This post was intended as a private note but I thought it may be of interest to regular or sporadic readers of this blog
(Information taken from Wikipedia)
The novels in the Frederick Troy series share the eponymous protagonist Frederick (he doesn’t like any form of his given name, preferring to be addressed by his surname) Troy, the younger son of a Russian immigrant father who’s become a wealthy newspaper publisher and baronet. Defying class and family expectations, the independently wealthy Troy joins Scotland Yard, becoming an investigator on the “murder squad”.
The series, in published order:
- Black Out (1995). The story begins during the last stages of the London Blitz in 1944. Troy is assigned to find out who’s murdering German scientists who’ve been secretly smuggled out of Germany and into Britain. Later, Troy tracks his suspect to Berlin in 1948, during the Berlin Blockade. Along the way, he tangles with British and American spy agencies, a Russian spy and a British femme fatale.
- Old Flames (1996). Troy, because he speaks Russian, is assigned to guard Russian Secretary-General Nikita Khrushchev, during his 1956 visit to Britain. Along with these duties, Troy investigates the death of an ex-navy diver during a curiously botched spy mission.

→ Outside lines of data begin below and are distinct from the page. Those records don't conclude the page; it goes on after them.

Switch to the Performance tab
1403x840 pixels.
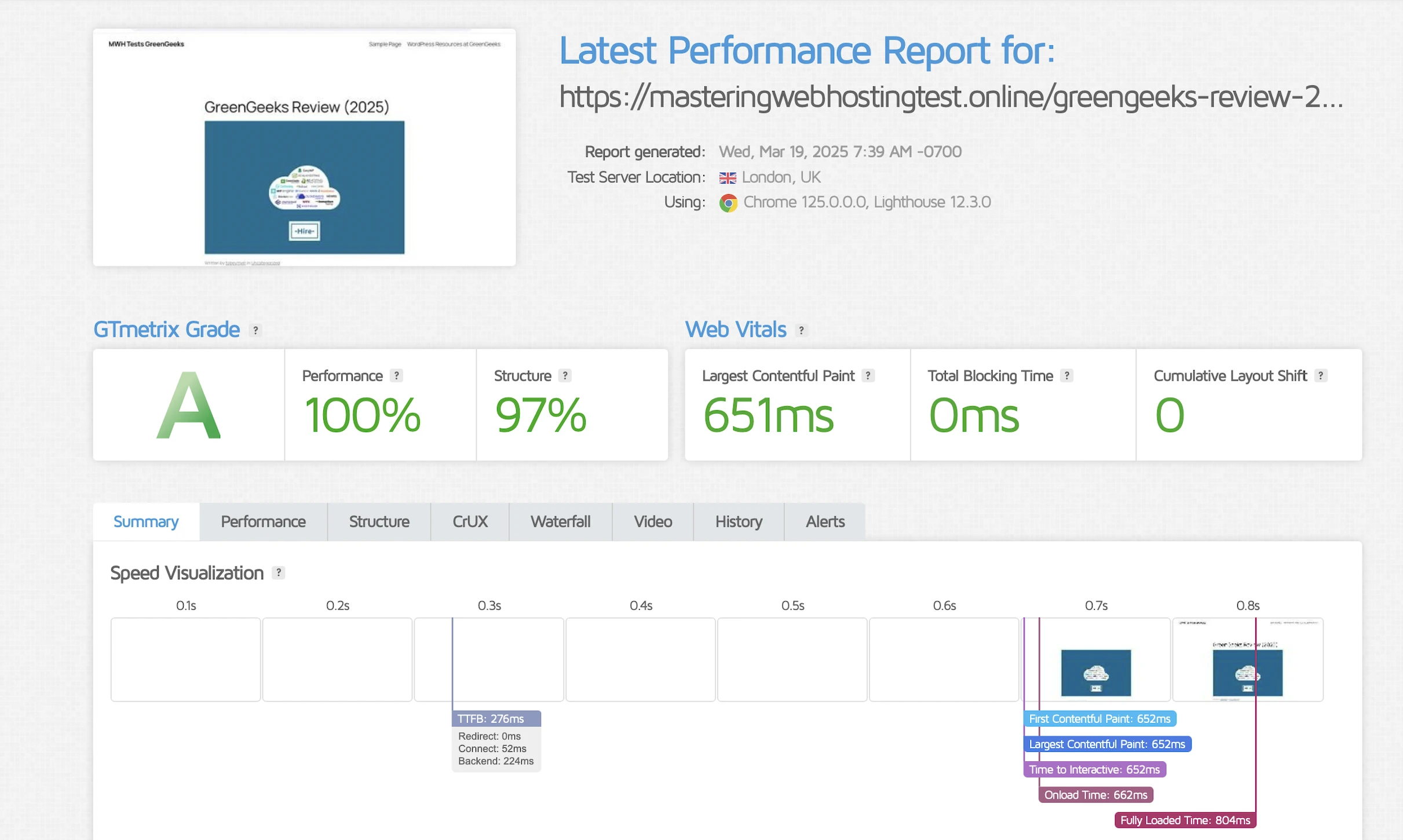pos(263,521)
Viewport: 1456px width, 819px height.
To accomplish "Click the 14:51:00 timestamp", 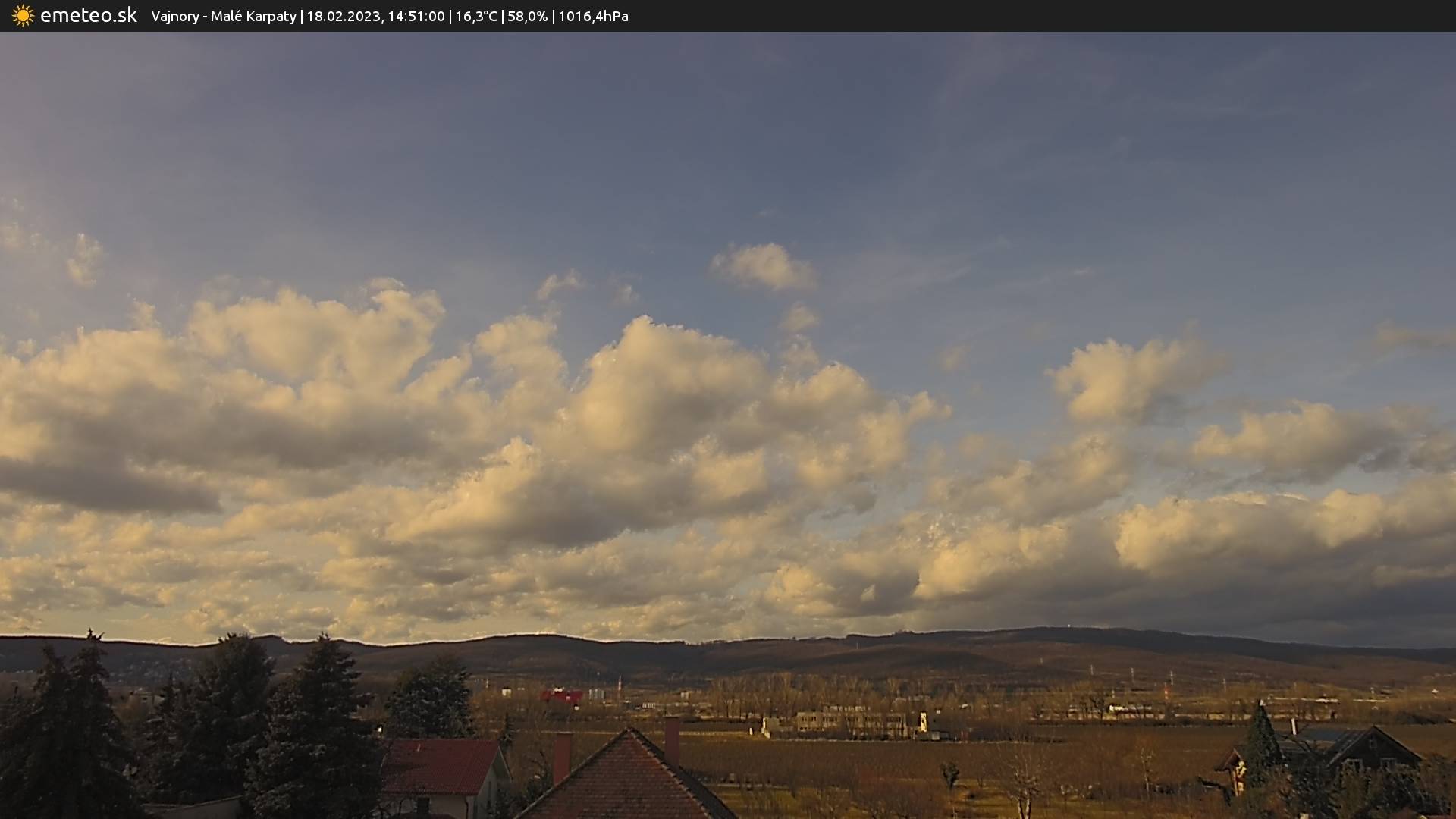I will pos(416,17).
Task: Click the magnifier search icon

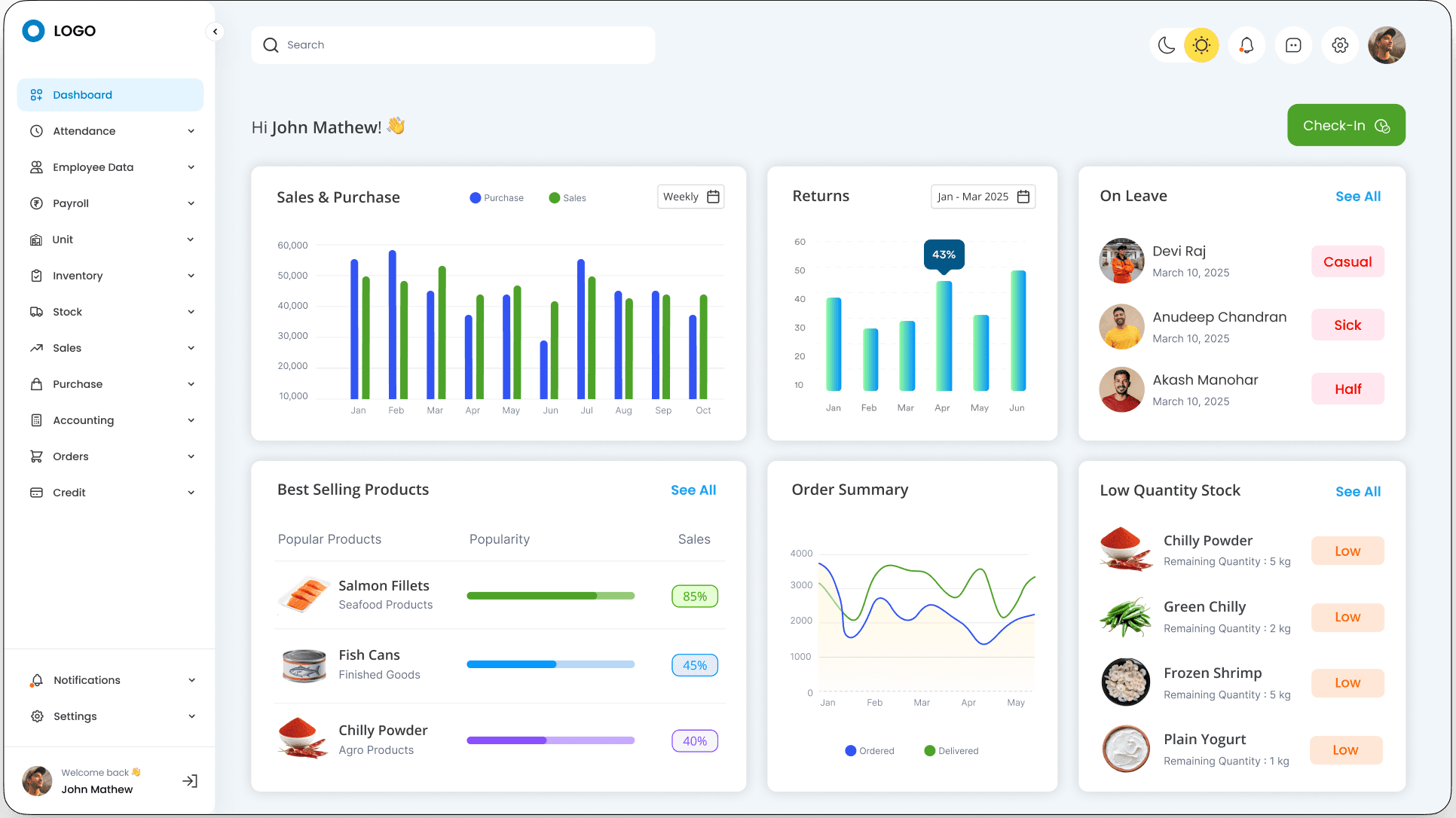Action: [271, 45]
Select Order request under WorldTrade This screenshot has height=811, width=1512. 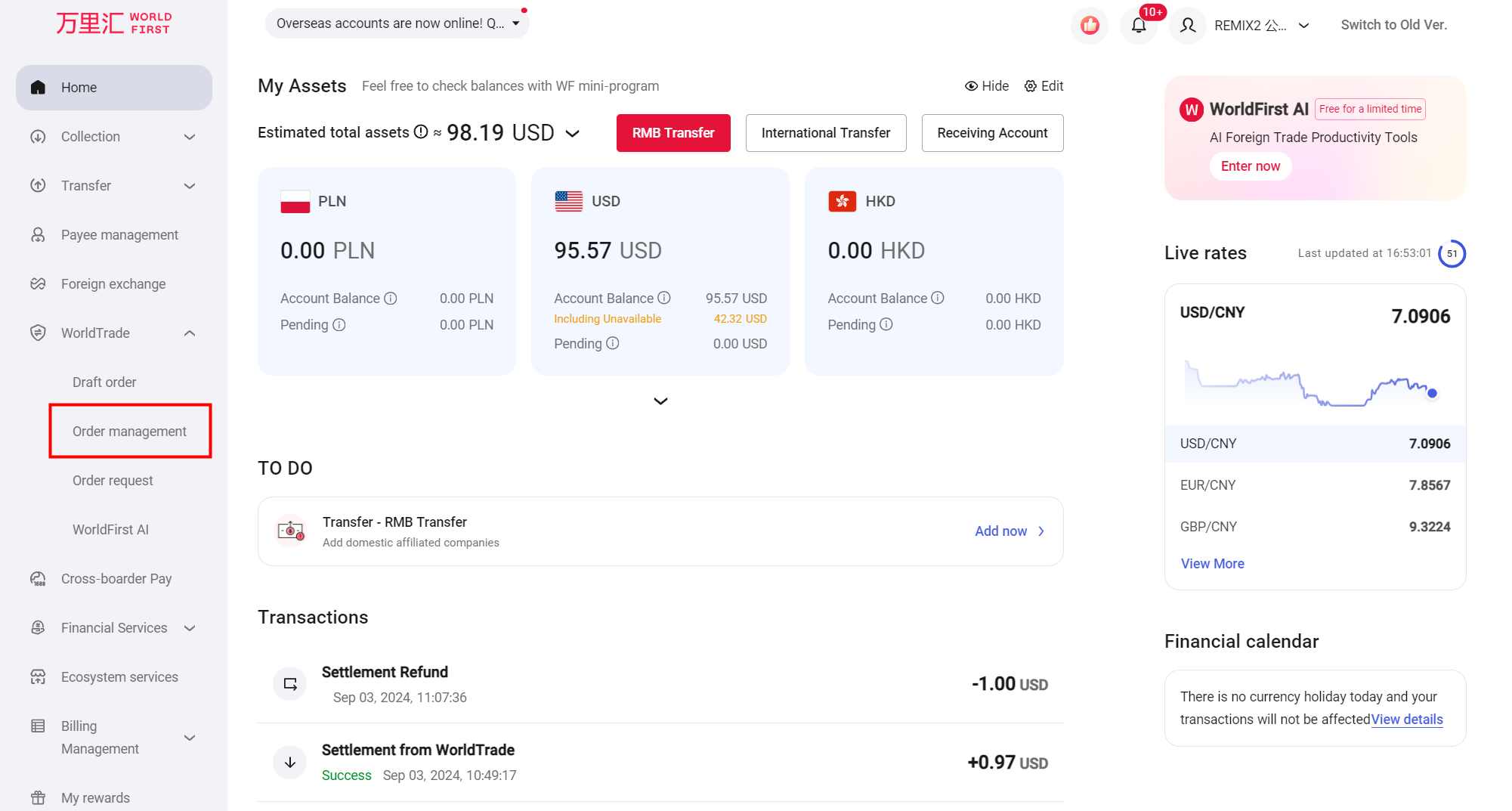point(113,480)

- A Little White Death (1998). The third Troy novel uses the historical events of the Profumo Affair and the Kim Philby spy scandal of the early 1960s as a jumping-off point for a fictionalised version in which Troy, now risen to Commander in Scotland Yard, discovers that an apparent suicide (of the fictional Stephen Ward-analog character) was really a murder. A second apparent suicide thickens the plot. Most of the historical characters get fictional equivalents, a few appear as themselves, and Christine Keeler becomes a pair of sisters. In the closing Historical Note, however, Lawton explains his historical inspirations and cautions that “This is not a roman à clef.” Concurrent with the scandal/spy/murder plot, Lawton interleaves some cultural history on the beginnings of ‘swinging London’. The novel’s title is a double entendre, referring both to the pills used in the second suspicious suicide and to Troy’s life-and-career-threatening battle against tuberculosis.
- Riptide (2001). (Published in the United States (2004) as Bluffing Mr. Churchill). Lawton backtracks chronologically to the early days of World War II, before Black Out.
- Blue Rondo (2005). (Published in the United States as Flesh Wounds). This book opens at almost exactly the same point as Black Out, and then skips ten years beyond the end of Black Out to pick up the lives of characters who are only children in the first novel. In 1959 two of them have grown up to be East End gangsters trying to move into the West End, and one has become a policeman working with Frederick Troy. There are some similarities to the historical story of the three Kray brothers, but Blue Rondo is set in a very different era and the author has, on occasion, warned against making too much of such analogy.
- Second Violin (2007). Another “prequel” to Black Out, this time back to 1938. The main protagonist this time is Frederick Troy’s older brother Rod, working as a reporter for his father’s newspaper. Rod travels to Vienna, just in time to witness Kristallnacht. Returning to Britain, he is sent to an internment camp on the Isle of Man because of his Austrian birth and failure to pursue naturalisation. During the Battle of Britain, he is freed to become a fighter pilot. Meanwhile, brother Fred investigates the murders of several East End rabbis. The parallel stories eventually converge at the final denouement.
- A Lily of the Field (2010). This novel tells two linked stories, differing in tone and structure, but heading to the same conclusion. The first part, “Audacity”, is set in the years 1934–46 in Europe, and has only the briefest mention of Frederick Troy. It is, essentially, the back-story to all that follows. The second part, “Austerity”, set in London in 1948, is a more familiar Inspector Troy murder investigation, that, almost inevitably, spills over into Cold War espionage.
For additional information about the author you can check The Official Site of John Lawton and The Books of John Lawton – The “Troy” series
There is also an interesting entry at Detectives Beyond Borders by Peter Rozovsky : John Lawton on being a “crime” writer.
Norman at Crime Scraps has reviewed all the books in the series.
I have downloaded Black Out to my Kindle. Thanks for your warning, Rhian. Black Out is the start of an addictive series, so be prepared.